Benzoylation of Gly-Leu and Ala-Val dipeptides in aqueous—organic solvents

Rate constants of the reactions of Gly-l-Leu and d,l-Ala-d,l-Val with 2,4-dinitro- and 2,4,6-trinitrophenyl benzoates in a water—1,4-dioxane solvent under polythermal conditions were determined on the basis of the experimental study of the reaction kinetics. The rate constants vary in a range 0.5–28 L mol⁻¹ s⁻¹. The determined activation parameters of dipeptide benzoylation are comparable with the characteristics of the related reactions within the estimation error.
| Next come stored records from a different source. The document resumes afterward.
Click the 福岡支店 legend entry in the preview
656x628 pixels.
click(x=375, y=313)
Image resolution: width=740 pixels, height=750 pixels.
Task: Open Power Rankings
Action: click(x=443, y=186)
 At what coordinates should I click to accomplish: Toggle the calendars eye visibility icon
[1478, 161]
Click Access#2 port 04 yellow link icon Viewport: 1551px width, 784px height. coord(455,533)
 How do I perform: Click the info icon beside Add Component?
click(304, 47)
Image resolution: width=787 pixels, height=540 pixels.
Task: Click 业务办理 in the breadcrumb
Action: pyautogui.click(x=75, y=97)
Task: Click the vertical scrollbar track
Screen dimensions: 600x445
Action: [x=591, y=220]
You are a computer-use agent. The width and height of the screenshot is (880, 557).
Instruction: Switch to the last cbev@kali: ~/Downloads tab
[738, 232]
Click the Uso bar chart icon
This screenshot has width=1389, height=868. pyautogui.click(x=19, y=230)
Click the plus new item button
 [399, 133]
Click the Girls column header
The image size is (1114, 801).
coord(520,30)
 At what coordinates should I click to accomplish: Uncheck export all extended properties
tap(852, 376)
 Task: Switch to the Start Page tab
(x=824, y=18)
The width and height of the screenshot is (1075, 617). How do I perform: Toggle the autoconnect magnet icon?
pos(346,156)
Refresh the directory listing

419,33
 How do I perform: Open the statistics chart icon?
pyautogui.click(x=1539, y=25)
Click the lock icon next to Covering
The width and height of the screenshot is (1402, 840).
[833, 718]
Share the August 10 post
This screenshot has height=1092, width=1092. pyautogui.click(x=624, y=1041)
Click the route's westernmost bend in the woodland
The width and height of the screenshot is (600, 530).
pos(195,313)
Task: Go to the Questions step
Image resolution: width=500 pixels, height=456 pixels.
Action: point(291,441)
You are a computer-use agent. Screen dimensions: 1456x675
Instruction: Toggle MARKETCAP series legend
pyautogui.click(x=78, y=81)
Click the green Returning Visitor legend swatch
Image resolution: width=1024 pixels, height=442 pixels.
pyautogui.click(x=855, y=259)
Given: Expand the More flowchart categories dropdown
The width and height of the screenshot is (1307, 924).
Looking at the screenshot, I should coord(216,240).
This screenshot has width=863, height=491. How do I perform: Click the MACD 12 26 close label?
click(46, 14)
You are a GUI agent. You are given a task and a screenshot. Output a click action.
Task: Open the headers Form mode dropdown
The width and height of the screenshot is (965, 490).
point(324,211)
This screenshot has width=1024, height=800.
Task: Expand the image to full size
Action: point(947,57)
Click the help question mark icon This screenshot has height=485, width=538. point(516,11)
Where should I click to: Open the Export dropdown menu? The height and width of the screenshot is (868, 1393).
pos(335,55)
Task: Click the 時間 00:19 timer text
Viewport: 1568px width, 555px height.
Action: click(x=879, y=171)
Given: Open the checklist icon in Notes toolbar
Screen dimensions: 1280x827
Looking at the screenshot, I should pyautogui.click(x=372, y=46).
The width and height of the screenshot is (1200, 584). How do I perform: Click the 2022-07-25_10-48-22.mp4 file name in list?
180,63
A significant decrease in the rate constants of dipeptide benzoylation compared with the reactions of the corresponding α-amino acids was found, indicating a substantial influence of the basicity of the amino compounds on their reactivity. A conclusion about the bimolecular concerted nucleophilic substitution at the carbonyl center with the nucleophile attack angle changing during the reaction was drawn on the basis of the quantum chemical calculations of the potential energy surface of the model reaction of glycyl-α-leucine with phenyl acetate in the gas phase. According to the virtual screening of the dipeptide benzoylation products, their ability to inhibit a number of hydrolase enzymes decreases noticeably compared to the dipeptides themselves, and a probability of the appearance of toxic properties decreases by 1.5–2 times. Therefore, the benzoyl derivatives of glycylleucine and alanylvaline can be considered as promising drugs.